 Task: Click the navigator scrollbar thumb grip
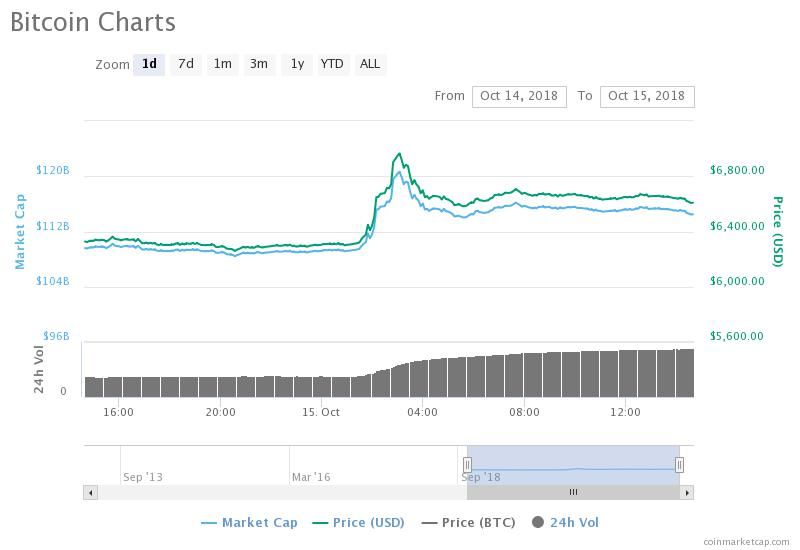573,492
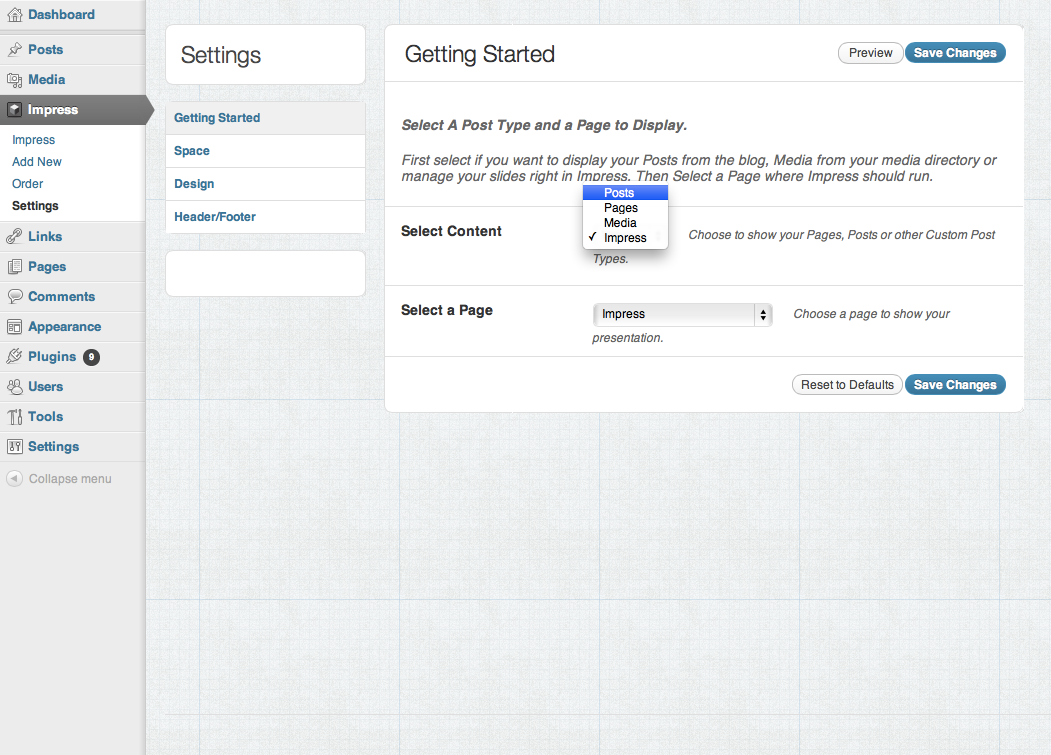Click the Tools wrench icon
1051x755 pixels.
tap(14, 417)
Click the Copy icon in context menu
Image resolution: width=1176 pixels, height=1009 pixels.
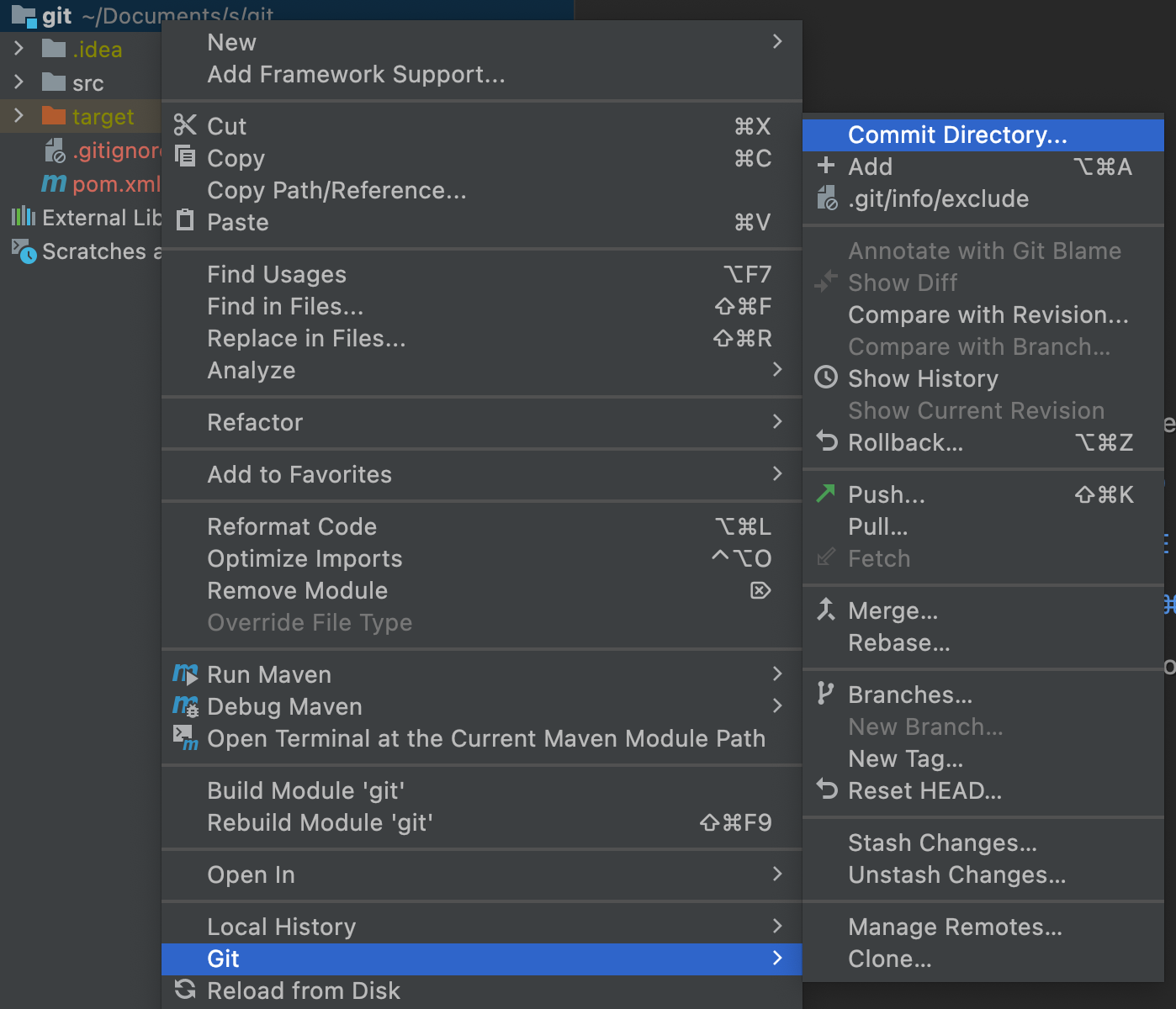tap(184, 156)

■ ■ ■ ■ ■ ■ ■

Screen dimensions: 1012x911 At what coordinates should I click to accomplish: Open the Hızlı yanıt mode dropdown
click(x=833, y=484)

■ ■ ■ ■ ■ ■ ■

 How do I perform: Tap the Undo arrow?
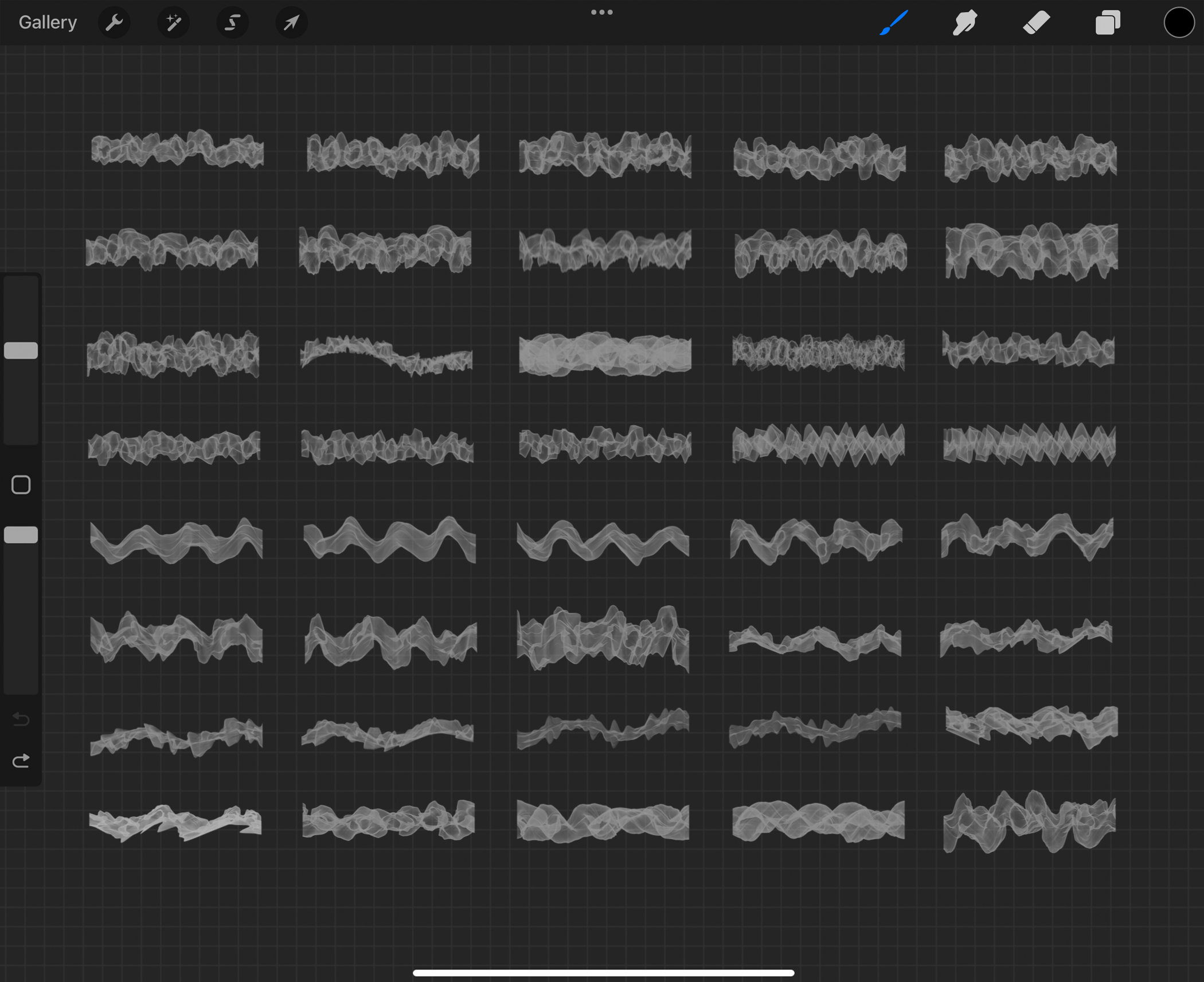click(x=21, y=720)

■ ■ ■ ■ ■ ■ ■

Set out the rows as a Markdown table with the columns Line and Text, starting at the line that contains "Task: Click the" and stopping after the line that contains "tap(184, 156)". Skip blank lines and leave the pictures out.

| Line | Text |
|---|---|
| 1 |  Task: Click the navigator scrollbar thumb grip |
| 2 | 573,492 |
| 3 | Click the Tools wrench icon |
| 4 | 1051x755 pixels. |
| 5 | tap(14, 417) |
| 6 | Click the Copy icon in context menu |
| 7 | Image resolution: width=1176 pixels, height=1009 pixels. |
| 8 | tap(184, 156) |